# [WHAT THE EXERCISE ASKS]
How many lines in the records below contain the word "agent"? Count them and reply with the number only.

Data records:
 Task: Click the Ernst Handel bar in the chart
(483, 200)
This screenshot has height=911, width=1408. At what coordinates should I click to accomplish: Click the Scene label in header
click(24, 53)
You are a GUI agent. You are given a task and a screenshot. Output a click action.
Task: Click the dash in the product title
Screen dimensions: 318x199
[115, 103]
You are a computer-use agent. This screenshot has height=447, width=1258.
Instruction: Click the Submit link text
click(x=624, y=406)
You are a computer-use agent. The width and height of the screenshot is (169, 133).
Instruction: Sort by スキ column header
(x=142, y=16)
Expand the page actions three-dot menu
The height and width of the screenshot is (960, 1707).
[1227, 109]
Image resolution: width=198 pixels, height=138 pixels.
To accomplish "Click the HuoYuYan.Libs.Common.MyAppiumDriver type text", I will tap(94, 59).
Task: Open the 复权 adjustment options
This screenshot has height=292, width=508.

# [THE COMPLETED TASK]
3